------ 表示中の本文

イントロダクション
原作は1973年に英国カーネギー賞とガーディアン賞をW受賞したリチャード・アダムスによる児童文学。1978年に英国で初のアニメ映画化された本作は、児童文学のアニメーション映画化ながら決して子ども向けの内容ではなく、野ウサギたちに待ち受ける苦難と残酷な現実、人間たちによる乱開発により滅びゆく野生動物、外敵との血生臭い闘いなどが容赦なく描かれた。また、主題歌は元「サイモン&ガーファンクル」のアート・ガーファンクルが担当。心が洗われるような瑞々しい歌声は映画の世界に素晴らしくマッチしている。
日本では1980年7月に夏休み映画として初公開。当時は畑 正憲(ムツゴロウ)による日本語監修で吹替え版のみの上映だった(主題歌は井上陽水によるカバー)。

------------

**依頼 A:**
行の最初から「Image resolution: width=347」を含む行までを、「separator」を「divider」に変えて書き直してください。ほかは元のままにしてください。
本文とこのあとの行は互いに関係がありません。

------ 抽出した行

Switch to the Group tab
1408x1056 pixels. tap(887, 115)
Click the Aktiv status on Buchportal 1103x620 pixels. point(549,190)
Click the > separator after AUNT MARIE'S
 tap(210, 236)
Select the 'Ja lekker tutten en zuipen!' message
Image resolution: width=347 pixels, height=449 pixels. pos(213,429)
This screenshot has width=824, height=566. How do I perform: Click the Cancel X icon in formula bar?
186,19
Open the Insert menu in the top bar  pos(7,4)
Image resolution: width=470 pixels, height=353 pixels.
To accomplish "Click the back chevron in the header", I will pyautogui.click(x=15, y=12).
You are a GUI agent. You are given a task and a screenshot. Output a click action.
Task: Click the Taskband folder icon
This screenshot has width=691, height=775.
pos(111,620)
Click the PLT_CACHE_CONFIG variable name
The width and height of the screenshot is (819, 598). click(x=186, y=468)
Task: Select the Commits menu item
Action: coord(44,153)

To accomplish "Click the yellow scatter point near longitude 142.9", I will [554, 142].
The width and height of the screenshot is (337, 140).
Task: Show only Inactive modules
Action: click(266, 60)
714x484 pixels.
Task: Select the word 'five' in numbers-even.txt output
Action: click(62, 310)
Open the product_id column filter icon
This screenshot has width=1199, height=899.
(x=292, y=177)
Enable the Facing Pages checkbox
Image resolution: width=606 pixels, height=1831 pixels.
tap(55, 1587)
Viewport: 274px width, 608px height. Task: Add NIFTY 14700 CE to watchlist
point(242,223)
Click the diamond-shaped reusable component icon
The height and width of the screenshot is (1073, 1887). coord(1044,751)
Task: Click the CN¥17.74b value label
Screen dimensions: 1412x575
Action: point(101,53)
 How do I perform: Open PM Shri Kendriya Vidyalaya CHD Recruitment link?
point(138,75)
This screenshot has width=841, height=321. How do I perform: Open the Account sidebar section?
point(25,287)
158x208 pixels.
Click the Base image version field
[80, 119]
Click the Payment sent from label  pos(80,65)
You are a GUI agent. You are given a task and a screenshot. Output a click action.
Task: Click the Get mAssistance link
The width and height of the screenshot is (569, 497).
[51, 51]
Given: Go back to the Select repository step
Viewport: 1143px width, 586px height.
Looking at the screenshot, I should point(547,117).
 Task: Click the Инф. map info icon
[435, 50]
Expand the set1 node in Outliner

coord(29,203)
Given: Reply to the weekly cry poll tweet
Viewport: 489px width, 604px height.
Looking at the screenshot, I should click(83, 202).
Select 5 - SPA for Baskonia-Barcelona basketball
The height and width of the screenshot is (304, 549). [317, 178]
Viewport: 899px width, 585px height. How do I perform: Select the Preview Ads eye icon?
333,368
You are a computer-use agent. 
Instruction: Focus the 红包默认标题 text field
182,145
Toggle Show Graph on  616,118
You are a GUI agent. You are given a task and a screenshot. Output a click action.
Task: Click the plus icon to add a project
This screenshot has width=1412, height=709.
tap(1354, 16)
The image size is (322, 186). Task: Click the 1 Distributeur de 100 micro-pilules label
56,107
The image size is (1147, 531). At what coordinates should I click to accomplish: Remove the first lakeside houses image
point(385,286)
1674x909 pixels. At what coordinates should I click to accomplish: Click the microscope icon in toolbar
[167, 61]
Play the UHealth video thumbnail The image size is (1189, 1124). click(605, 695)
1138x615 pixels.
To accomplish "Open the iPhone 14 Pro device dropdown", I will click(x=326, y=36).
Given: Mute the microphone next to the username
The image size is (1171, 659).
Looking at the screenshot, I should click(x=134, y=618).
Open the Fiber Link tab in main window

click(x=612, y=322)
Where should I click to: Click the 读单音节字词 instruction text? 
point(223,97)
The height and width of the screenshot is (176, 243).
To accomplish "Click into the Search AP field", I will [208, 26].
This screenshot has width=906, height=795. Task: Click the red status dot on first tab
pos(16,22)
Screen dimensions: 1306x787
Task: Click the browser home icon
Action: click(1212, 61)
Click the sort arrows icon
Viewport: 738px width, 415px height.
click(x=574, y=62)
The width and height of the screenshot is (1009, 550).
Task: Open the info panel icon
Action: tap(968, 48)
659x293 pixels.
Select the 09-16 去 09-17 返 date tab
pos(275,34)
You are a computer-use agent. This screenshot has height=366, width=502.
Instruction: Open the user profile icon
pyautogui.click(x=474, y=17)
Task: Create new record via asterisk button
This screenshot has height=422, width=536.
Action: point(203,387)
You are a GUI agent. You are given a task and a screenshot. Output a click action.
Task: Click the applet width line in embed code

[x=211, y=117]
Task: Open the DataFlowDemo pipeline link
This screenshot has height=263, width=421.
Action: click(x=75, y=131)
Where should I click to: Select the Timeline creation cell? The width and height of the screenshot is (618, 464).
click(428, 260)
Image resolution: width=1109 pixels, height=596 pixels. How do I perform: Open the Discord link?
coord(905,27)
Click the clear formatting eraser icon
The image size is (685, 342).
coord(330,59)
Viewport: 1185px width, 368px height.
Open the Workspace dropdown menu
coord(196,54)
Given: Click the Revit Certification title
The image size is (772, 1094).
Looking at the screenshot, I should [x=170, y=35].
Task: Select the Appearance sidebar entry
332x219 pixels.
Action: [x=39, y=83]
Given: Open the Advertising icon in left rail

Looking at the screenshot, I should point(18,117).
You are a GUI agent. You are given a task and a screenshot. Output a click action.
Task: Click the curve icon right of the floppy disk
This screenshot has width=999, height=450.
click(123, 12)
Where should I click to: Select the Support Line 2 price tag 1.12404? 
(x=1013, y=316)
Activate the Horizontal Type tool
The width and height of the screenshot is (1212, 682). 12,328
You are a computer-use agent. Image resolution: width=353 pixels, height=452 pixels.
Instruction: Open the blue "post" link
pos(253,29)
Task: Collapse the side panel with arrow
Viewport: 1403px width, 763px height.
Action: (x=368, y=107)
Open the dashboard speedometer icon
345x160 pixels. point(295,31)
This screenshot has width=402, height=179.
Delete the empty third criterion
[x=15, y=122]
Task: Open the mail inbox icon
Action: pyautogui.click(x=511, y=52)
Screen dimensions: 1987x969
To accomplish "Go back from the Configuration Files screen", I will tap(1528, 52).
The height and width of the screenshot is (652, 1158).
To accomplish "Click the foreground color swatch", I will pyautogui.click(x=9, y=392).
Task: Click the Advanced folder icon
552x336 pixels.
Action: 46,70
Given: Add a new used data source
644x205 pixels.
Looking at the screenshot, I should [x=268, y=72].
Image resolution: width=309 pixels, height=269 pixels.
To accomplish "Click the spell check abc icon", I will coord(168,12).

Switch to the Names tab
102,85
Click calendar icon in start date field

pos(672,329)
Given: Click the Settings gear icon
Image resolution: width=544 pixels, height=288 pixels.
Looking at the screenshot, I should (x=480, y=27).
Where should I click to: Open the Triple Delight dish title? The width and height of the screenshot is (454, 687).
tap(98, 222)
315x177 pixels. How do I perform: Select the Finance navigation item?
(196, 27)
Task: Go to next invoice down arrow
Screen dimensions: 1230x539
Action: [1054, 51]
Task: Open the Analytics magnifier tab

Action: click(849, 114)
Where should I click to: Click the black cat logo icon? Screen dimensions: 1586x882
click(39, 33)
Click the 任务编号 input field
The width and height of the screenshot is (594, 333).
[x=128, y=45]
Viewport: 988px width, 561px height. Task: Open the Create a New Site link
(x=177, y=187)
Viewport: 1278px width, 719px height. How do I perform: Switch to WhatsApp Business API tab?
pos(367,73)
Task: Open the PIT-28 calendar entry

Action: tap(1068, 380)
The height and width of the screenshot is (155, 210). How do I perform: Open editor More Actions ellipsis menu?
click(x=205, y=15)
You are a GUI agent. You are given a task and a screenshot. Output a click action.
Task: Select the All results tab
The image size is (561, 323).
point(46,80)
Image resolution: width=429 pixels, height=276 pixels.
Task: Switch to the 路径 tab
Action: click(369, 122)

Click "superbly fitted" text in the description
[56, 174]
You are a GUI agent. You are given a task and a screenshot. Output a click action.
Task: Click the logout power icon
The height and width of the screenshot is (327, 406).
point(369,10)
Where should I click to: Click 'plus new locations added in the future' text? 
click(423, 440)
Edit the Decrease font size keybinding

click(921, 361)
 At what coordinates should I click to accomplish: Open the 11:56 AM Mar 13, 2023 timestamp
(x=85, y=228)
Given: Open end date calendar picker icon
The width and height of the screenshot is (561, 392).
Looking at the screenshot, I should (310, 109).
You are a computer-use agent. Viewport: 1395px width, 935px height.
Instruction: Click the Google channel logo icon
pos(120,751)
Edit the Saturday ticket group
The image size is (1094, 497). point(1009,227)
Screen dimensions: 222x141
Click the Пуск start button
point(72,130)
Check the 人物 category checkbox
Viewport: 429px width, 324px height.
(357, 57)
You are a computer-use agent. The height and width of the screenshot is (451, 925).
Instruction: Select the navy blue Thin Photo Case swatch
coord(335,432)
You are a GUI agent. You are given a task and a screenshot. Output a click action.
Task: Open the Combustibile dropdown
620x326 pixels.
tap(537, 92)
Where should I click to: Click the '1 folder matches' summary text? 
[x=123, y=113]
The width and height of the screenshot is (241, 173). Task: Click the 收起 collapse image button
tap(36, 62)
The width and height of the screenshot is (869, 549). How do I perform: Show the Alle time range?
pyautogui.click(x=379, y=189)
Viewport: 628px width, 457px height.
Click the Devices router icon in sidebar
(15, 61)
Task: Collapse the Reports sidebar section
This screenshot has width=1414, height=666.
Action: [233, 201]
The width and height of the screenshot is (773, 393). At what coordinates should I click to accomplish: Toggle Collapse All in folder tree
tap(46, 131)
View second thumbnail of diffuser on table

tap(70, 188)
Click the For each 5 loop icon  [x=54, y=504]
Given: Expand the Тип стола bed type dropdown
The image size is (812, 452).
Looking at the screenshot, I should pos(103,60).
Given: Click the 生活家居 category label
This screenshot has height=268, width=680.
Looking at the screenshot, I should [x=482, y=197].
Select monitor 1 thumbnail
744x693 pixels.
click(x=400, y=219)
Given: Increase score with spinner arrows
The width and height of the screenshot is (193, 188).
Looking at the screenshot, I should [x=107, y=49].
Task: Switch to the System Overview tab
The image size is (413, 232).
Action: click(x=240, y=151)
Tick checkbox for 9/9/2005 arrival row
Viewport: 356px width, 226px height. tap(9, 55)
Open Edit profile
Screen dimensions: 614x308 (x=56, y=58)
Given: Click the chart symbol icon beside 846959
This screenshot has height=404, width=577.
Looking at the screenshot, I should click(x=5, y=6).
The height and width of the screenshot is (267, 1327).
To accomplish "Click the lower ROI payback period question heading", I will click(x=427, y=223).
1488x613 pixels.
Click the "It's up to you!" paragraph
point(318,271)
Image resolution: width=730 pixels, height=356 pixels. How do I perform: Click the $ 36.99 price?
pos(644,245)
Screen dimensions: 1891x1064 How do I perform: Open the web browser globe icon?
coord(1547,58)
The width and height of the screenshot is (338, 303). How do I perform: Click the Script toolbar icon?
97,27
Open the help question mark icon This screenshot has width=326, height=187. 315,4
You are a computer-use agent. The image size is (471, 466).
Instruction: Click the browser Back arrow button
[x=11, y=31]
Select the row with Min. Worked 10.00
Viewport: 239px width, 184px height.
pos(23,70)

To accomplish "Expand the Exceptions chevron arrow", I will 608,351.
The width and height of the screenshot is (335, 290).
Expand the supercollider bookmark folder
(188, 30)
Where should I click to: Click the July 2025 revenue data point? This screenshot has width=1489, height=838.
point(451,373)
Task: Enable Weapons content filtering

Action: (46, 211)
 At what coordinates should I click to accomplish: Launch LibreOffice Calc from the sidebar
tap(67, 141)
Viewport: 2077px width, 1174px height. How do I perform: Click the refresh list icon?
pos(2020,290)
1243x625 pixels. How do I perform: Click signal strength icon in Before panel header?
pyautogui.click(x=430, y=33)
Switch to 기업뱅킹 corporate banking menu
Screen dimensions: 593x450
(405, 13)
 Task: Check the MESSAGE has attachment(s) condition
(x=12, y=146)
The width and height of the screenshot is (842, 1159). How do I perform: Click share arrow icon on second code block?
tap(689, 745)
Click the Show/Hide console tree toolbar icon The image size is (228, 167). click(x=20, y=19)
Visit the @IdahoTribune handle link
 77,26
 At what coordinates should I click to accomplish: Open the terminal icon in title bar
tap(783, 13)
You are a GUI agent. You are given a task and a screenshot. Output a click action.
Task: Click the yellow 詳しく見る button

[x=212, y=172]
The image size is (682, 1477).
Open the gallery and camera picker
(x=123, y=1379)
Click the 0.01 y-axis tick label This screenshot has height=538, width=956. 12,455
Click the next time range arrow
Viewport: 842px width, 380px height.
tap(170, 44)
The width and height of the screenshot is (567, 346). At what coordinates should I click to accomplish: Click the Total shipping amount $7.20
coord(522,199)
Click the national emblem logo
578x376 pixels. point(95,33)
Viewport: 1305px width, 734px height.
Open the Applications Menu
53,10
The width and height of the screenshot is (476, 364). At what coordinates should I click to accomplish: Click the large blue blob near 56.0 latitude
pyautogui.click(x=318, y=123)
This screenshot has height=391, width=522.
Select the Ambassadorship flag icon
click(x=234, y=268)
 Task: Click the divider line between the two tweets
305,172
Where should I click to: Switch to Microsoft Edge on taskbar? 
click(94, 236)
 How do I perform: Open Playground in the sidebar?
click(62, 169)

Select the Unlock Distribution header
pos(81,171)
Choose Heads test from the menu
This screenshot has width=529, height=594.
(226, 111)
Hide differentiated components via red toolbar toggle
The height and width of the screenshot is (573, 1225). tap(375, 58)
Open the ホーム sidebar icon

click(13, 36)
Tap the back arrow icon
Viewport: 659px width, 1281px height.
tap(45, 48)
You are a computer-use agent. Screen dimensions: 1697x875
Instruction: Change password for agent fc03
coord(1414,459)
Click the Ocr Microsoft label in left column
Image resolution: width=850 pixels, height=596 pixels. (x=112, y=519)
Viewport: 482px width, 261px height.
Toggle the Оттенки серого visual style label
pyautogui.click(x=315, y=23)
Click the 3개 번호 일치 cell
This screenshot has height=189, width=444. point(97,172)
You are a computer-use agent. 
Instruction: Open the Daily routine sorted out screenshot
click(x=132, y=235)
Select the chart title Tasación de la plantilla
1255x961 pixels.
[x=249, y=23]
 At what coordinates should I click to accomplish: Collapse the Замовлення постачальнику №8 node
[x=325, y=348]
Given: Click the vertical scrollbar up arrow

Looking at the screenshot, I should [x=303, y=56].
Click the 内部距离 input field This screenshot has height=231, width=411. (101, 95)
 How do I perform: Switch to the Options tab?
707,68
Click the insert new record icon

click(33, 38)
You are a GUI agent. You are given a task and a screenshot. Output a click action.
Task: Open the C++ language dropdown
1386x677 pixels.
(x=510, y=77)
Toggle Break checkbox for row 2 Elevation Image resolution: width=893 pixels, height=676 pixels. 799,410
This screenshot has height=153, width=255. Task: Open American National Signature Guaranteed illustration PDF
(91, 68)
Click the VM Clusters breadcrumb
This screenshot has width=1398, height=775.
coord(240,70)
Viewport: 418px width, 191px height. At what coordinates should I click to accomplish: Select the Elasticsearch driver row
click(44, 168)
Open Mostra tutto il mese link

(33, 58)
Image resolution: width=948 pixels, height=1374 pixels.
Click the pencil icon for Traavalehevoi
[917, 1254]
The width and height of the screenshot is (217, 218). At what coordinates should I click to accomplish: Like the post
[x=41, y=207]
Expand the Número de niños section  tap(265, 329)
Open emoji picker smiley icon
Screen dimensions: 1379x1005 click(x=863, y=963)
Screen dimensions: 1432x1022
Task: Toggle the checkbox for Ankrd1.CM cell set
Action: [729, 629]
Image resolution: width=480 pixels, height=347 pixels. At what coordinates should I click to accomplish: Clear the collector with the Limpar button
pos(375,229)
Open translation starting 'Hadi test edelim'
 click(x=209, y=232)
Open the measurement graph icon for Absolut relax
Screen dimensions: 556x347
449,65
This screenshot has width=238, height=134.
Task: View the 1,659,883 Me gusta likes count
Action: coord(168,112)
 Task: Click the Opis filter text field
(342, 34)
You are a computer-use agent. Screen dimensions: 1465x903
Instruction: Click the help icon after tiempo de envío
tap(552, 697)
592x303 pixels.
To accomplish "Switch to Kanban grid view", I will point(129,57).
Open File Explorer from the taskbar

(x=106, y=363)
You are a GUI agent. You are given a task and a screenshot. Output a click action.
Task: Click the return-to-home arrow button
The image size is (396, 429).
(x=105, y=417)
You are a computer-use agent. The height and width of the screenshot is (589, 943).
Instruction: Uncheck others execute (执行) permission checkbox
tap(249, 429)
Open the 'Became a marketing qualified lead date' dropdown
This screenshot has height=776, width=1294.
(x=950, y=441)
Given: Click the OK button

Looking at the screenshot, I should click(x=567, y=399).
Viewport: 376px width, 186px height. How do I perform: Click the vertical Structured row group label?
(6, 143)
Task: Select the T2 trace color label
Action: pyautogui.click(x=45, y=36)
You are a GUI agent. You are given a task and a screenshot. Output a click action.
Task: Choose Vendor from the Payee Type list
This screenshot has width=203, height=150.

------------

**依頼 B:**
本文によると、この映画が日本で初めて公開されたのはいつですか。

**出力全文 A:**
Switch to the Group tab
1408x1056 pixels. tap(887, 115)
Click the Aktiv status on Buchportal 1103x620 pixels. point(549,190)
Click the > divider after AUNT MARIE'S
 tap(210, 236)
Select the 'Ja lekker tutten en zuipen!' message
Image resolution: width=347 pixels, height=449 pixels. pos(213,429)

**出力全文 B:**
1980年7月です。